CALIFORNIA — The “end is in sight” of the pandemic, the World Health Organization said this week, but there are still precautions California citizens would have to take with COVID-19, according to fitness officials.
Data from the Centers for Disease Control and Prevention shows that new cases and hospitalizations in the U. S. The U. S. is reaching the lowest point since the beginning of the pandemic. Still, the number of deaths, an average of 357 per day, according to the CDC. seven-day moving average: Well above the average of 168 daily deaths for the week ending July 6, 2022. Just 3 months ago, the average of 258 deaths coincided with the day.

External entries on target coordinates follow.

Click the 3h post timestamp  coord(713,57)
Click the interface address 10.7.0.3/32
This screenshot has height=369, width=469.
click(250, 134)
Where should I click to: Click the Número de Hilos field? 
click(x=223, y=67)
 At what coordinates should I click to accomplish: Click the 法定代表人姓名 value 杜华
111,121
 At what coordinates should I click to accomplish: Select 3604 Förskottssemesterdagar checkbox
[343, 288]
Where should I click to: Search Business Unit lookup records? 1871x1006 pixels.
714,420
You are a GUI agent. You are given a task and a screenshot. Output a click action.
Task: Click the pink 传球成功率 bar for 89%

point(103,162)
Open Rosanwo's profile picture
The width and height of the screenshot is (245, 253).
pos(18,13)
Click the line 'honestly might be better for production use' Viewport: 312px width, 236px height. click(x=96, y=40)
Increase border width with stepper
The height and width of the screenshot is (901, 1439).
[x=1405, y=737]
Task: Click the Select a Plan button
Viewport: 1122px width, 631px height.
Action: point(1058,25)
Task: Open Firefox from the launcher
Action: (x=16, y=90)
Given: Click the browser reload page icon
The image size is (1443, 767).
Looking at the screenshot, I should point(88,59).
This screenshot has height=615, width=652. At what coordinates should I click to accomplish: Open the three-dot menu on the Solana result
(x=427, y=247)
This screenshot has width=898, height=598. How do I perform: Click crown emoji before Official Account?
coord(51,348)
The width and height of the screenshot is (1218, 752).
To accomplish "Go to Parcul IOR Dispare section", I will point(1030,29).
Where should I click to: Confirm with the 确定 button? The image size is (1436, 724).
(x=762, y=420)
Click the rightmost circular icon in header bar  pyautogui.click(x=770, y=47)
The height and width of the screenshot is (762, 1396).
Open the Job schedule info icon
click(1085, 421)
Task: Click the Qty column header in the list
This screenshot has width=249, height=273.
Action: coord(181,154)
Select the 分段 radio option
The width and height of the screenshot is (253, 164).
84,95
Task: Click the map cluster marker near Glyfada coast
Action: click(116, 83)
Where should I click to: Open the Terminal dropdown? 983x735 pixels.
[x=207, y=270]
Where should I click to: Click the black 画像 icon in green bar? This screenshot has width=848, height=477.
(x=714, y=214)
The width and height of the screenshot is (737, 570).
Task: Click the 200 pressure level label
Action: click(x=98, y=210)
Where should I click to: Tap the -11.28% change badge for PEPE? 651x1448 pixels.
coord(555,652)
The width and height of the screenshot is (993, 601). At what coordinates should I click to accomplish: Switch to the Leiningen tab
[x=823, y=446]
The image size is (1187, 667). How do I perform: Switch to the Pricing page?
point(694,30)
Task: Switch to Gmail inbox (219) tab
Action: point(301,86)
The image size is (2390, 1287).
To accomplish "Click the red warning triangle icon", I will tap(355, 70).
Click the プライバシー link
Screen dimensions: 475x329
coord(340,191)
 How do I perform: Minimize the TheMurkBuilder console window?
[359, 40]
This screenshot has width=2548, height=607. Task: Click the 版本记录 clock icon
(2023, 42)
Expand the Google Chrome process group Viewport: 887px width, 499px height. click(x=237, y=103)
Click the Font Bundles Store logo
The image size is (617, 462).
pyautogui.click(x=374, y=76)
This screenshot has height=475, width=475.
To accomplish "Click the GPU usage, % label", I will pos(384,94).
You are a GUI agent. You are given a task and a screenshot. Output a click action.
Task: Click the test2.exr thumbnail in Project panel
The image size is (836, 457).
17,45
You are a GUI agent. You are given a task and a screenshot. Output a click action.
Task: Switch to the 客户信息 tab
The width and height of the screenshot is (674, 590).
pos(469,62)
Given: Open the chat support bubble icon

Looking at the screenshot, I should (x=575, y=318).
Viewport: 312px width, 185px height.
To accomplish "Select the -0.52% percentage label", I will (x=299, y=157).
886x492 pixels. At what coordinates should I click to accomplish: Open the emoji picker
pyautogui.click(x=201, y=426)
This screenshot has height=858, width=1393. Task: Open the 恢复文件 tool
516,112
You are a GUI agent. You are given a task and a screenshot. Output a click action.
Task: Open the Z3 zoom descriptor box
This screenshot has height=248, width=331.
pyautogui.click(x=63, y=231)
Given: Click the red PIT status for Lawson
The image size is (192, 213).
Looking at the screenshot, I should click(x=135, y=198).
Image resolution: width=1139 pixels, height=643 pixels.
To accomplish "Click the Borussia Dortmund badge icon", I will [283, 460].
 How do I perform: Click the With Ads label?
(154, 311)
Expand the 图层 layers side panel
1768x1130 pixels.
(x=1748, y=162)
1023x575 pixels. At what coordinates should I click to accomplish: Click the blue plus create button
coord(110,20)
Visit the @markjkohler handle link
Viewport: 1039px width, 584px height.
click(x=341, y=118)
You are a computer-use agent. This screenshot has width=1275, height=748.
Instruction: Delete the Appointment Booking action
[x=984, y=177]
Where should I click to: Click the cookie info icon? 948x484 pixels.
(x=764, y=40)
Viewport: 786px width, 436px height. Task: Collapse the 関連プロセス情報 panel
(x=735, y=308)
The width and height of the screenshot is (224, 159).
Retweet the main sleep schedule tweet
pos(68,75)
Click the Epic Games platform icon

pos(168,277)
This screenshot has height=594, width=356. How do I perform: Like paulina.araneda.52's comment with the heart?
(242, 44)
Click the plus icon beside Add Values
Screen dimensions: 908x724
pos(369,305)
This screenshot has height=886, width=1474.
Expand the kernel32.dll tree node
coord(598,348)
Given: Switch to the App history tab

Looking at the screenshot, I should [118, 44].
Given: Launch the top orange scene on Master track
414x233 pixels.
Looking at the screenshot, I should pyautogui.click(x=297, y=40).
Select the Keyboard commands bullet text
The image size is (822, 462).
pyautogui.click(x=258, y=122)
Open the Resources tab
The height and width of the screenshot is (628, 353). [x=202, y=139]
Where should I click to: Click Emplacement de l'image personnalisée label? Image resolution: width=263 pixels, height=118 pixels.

California has recently averaged 29 deaths a day, according to CDC data. In early 2022, from mid-January to the end of March, the CDC recorded more than a hundred deaths daily in California. The highest seven-day average of daily deaths for 2022 was 216 on Feb. 17. During the force increases in 2020 and 2021, the number of daily deaths in the state was several times higher than in 2022.
“We have never been better positioned to end the pandemic,” WHO Director-General Tedros Adhanom Ghebreyesus said at a briefing on Wednesday after COVID-19 DEATHS hit their lowest point, 11,000 for the week of September 5-11, since the pandemic. Started.
“We’ve arrived, but the end is in sight,” he said, warning that “now is the worst time to avoid running” in the race against the virus.
The United States is seeing “a shift in our fight against the virus,” Dr. Ashish Jha, the White House’s COVID-19 reaction coordinator, said at a briefing earlier this month.
This is if the virus mutates again, making a new omicron-specific booster less effective.
“In the absence of other variants radically, we are most likely moving towards a path with a vaccination rate similar to that of the annual flu vaccine, with annually updated COVID-19 injections corresponding to the strains that are recently circulating for the majority of the population,” said Dr. Anthony Fauci, director of the National Institute of Allergy to Infectious Diseases, at the briefing.
Health officials introduced the new recall for all Americans, but especially for other people age 50 and older and others with underlying physical conditions.
Just over 79% of the U. S. population. The U. S. has received at least one dose of the COVID-19 vaccine, but the number of other people fully vaccinated with a booster is drastically reduced, to 48%.
The percentage of other people in California with at least one dose of the COVID-19 vaccine is 84%, but like national figures, the number of other people fully vaccinated with a booster is well below 56%.
Hospitalizations are an important measure used by health officials to track the influence of COVID-19 in fast areas. The CDC’s maximum recent hospitalization forecast indicates that admissions “will remain strong or trend doubtfully,” with between 1,300 and 7,700 new admissions. admissions peaked probably during the first week of October.
California is expected to have between a hundred and 1,000 admissions likely in the first week of October.